AIM OF THE EXERCISE: In the material below, find the line that contains "Where should I click to: Select the" and the line that contains "Click the satellite base map thumbnail", then write out exactly those two lines and everything between them.
== Segment start ==
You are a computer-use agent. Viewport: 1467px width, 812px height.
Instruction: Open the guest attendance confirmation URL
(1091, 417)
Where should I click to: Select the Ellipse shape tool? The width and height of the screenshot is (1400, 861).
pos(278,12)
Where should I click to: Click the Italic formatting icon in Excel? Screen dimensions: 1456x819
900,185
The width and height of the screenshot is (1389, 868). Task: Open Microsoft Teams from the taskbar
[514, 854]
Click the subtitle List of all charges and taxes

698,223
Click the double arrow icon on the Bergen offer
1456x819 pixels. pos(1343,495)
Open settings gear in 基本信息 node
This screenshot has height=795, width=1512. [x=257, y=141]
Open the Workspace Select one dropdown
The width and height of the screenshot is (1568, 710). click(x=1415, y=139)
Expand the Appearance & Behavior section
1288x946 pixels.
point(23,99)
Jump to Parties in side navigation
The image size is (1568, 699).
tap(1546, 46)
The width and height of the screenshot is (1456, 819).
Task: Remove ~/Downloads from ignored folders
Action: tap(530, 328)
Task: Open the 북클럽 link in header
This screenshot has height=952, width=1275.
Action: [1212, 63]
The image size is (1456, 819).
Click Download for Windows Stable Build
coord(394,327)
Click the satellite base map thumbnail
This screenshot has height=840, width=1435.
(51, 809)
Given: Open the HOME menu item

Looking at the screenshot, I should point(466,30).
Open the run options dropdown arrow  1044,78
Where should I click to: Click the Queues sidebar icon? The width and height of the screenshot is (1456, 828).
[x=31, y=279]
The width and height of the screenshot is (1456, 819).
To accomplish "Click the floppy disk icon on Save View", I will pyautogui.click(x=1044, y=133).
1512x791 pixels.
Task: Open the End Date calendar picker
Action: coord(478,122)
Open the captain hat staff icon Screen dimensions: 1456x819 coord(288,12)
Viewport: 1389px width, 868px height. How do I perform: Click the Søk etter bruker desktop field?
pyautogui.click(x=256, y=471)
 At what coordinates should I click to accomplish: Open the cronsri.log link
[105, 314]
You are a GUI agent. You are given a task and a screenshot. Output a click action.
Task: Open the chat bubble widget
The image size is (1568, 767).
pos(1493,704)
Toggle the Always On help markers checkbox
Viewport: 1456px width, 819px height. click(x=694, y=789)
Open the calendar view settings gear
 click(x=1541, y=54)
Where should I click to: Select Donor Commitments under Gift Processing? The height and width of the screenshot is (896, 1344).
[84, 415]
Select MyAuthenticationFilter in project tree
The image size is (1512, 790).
== Segment end ==
SOLUTION FOR THIS EXERCISE:
Where should I click to: Select the Ellipse shape tool? The width and height of the screenshot is (1400, 861).
pos(278,12)
Where should I click to: Click the Italic formatting icon in Excel? Screen dimensions: 1456x819
900,185
The width and height of the screenshot is (1389, 868). Task: Open Microsoft Teams from the taskbar
[514, 854]
Click the subtitle List of all charges and taxes

698,223
Click the double arrow icon on the Bergen offer
1456x819 pixels. pos(1343,495)
Open settings gear in 基本信息 node
This screenshot has height=795, width=1512. [x=257, y=141]
Open the Workspace Select one dropdown
The width and height of the screenshot is (1568, 710). click(x=1415, y=139)
Expand the Appearance & Behavior section
1288x946 pixels.
point(23,99)
Jump to Parties in side navigation
The image size is (1568, 699).
tap(1546, 46)
The width and height of the screenshot is (1456, 819).
Task: Remove ~/Downloads from ignored folders
Action: tap(530, 328)
Task: Open the 북클럽 link in header
This screenshot has height=952, width=1275.
Action: [1212, 63]
The image size is (1456, 819).
Click Download for Windows Stable Build
coord(394,327)
Click the satellite base map thumbnail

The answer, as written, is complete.